__Task requirements__:
(a) According to the text on indole, where do animals get their indole from?
(b) Rewrite the paragraph of the text on indole that begins "Indole is a derivative" as a short bulleted list that keeps its main facts.
(c) Continue the text on indole from its last sentence.

Indole: A Multifaceted Regulator of Behavior

In their review in BioEssays, Jeffrey Tomberlin et al. take a closer look at indole and how this molecule influences behavior in a wide variety of organisms.

Indole is a derivative from the metabolism of the essential amino acid tryptophan. Plants, as well as free-living bacteria, are able to degrade tryptophan to yield indole, whereas animals acquire indole from the bacteria which colonize them. Indole has long been known to act as an environmental cue: Being a metabolite of the valuable resource tryptophan, it may provide useful information about the location and/or availability of tryptophan.

However, as Tomberlin et al. point out, indole not only plays a role as an environmental cue but also helps to regulate complex interactions. These interactions are not even confined to single species, but can even take place between different ones. One example where indole acts as an intraspecific signal is quorum sensing in microbial cells: In E. coli, for example, production and extracellular accumulation of indole leads to a delay in cell division. Plants represent another example: upon herbivore attack, plants are able to release volatile compounds, including indole. Nearby plants of the same species are able to sense these signals and to subsequently enhance their defensive mechanisms.

__Data shown__:
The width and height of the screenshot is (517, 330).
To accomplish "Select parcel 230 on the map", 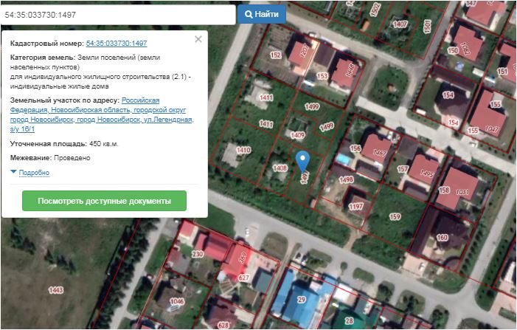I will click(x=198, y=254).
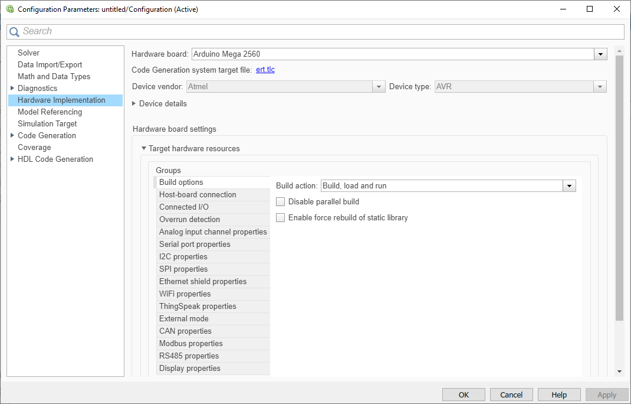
==
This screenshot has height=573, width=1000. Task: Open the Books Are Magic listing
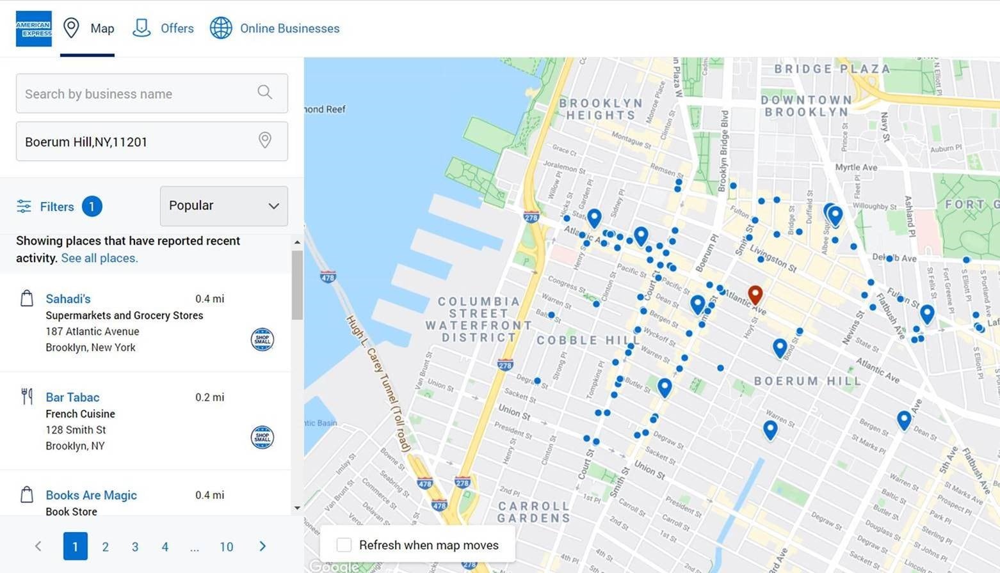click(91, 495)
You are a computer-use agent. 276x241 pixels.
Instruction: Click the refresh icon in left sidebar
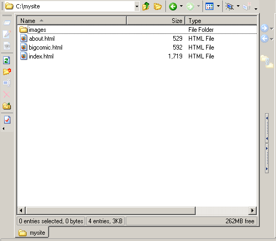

__Task responses__:
(a) From the bacteria that colonize them.

(b)
- Indole comes from the metabolism of the essential amino acid tryptophan.
- Plants and free-living bacteria can break down tryptophan to produce indole.
- Animals get indole from the bacteria that colonize them.
- Indole has long been known as an environmental cue, since it may signal where tryptophan is or how much is available.

(c)
With regards to inter-species (or even inter-kingdom) interactions, indole has, for example, been found to act as a signal between E. coli and its mammalian host. Here, indole has been shown to tighten gut epithelial cell junctions which helps to prevent invasion by pathogens. An additional example is the interaction of the fungus Lysurus mokusin and mycophageous insects. The fungus releases a scent –which indole is part of – to attract these insects. After feeding on the fungus, the insects not only help to disperse the spores, but passage through the insects’ alimentary tract also enhances the spores’ ability to germinate.

In addition to the above examples where indole is used as an honest signal, the authors also discuss instances in which indole is employed as a manipulative signal. In these cases, the sender of the signal receives a fitness benefit by sending the signal whereas the receiver experiences some fitness cost.